November Pieces Of My Mind #1

  • No, Kim Stanley Robinson, when two groups of characters meet and tell each other what they've gone through recently under the reader's watchful eye, you shouldn't write that dialogue. Because the reader already knows.
  • Back when my father-in-law the engineer had just come to Sweden from China and worked as a waiter, he used to have a few hours off in the afternoon. One day he decided to relax with a movie, despite understanding neither the English dialogue nor the Swedish subtitles. He was confused and horrified by what he happened to see: Alien.
  • Feeling flush after my intense September bout of teaching, I bought us an easy chair for 10110 kronor. Sadly the price was not expressed in binary.
  • I'm letting the freshmen suggest questions for the exam on the Iron Age module. Publicly, at a seminar.
  • I just bought my first mp3 album rather than forking out for a CD I would only play in the car at long intervals.

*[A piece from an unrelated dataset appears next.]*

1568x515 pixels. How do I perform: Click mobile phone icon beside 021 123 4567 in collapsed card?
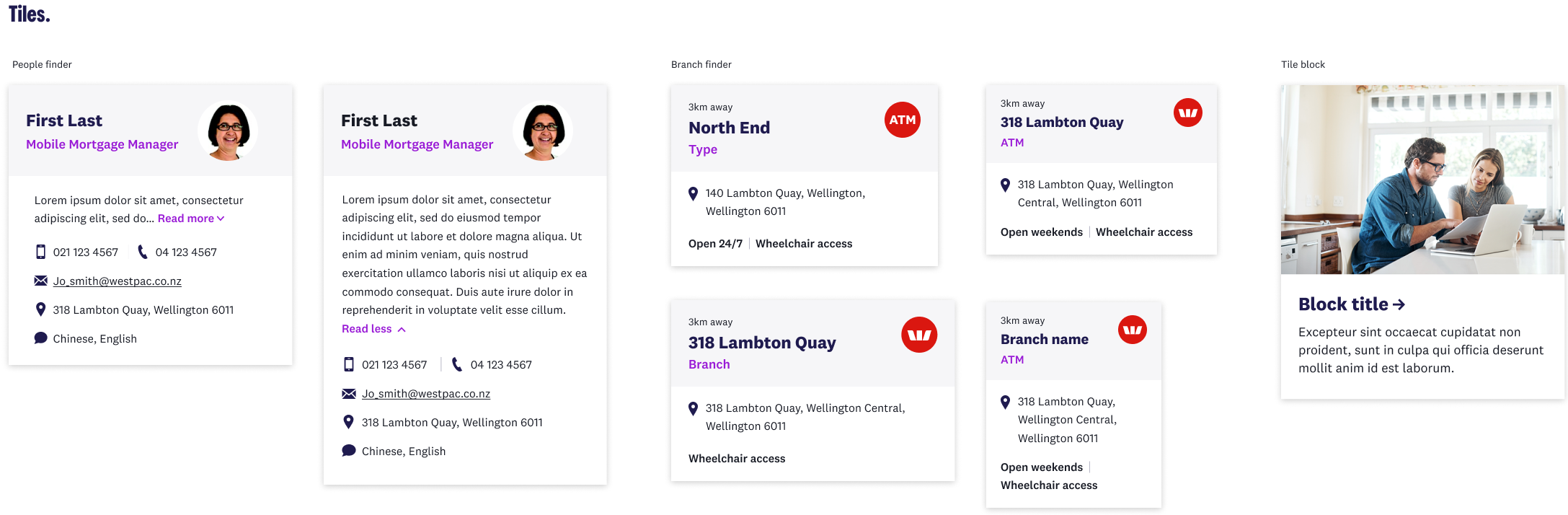point(41,252)
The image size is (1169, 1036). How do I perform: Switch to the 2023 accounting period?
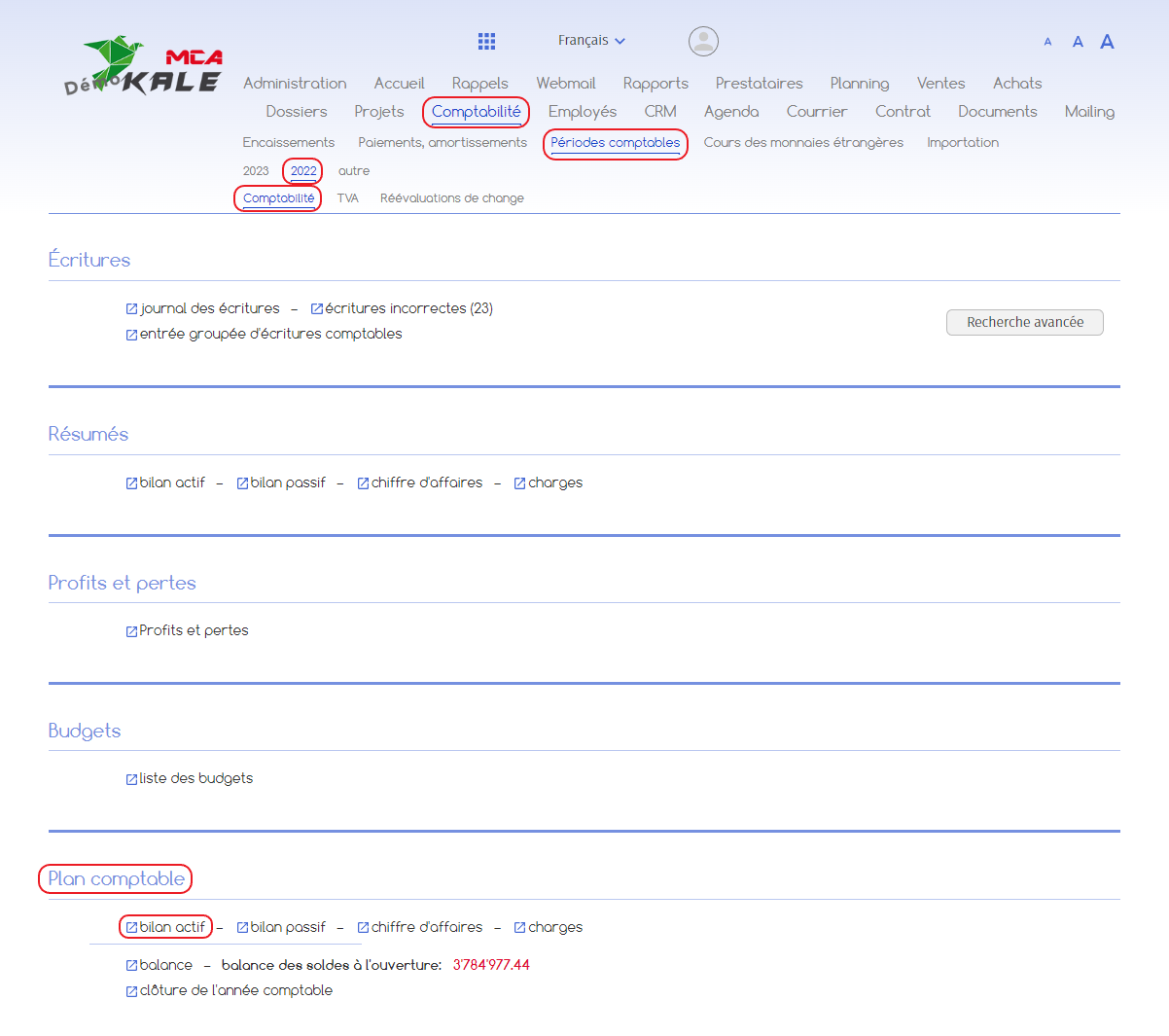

  • Tried to read Charles L.H. Coulson's Castles in Medieval Society. It deals with interesting matters and seems to have interesting things to say, but Coulson's prose style is so convoluted, ponderous and allusive that I just gave up. The book should have been copy-edited by Ernest Hemingway.
  • "Gastropub" is such an unappetising word. I associate it not with gastronomy, but with gastroscopy, gastric acid and gastritis.
  • It's official: I'm middle-aged. They played a hit song from my early twenties on the radio, then the jingle "We play the music you remember"...
  • Swedish culture is contagious: when taking her dad to see an old Chinese lady, YuSie received a bag of home-made cinnamon buns.
  • The journalists' union's membership paper has long been filled with stories of layoffs and downsizing. I empathise fully with everybody who loses their jobs. But there's this naïve recurring criticism, that employers are firing people because "they only think about the money". Look, the main reason that you got that job 25 years ago was that at the time, you made money for the shareholders. That is no longer true because of free news on the net. Your employer has been thinking only about the money all the time.
  • Only one letter separates Sinead and Sinbad. Just sayin'.
  • Comfy chair corner has been reinstated! Die, Telenor!
  • Cleaned out my mixed computer hardware box to make room. Stuff out: weird graphics cable, 25-pin printer cables, mice with PS/2 plugs and no scroll wheels, 25-pin and 9-pin serial cables, firewire cable, ethernet expansion card for desktop PC, sundry low-capacity memory chip arrays, sundry USB cables with odd plugs at the other end, hermaphroditic phone plugs, VGA cable, USB-to-25-pin printer cable, joystick with the weird sound-card plug. Stuff in: wifi router, IP cables, TV antenna cable, coax TV cable.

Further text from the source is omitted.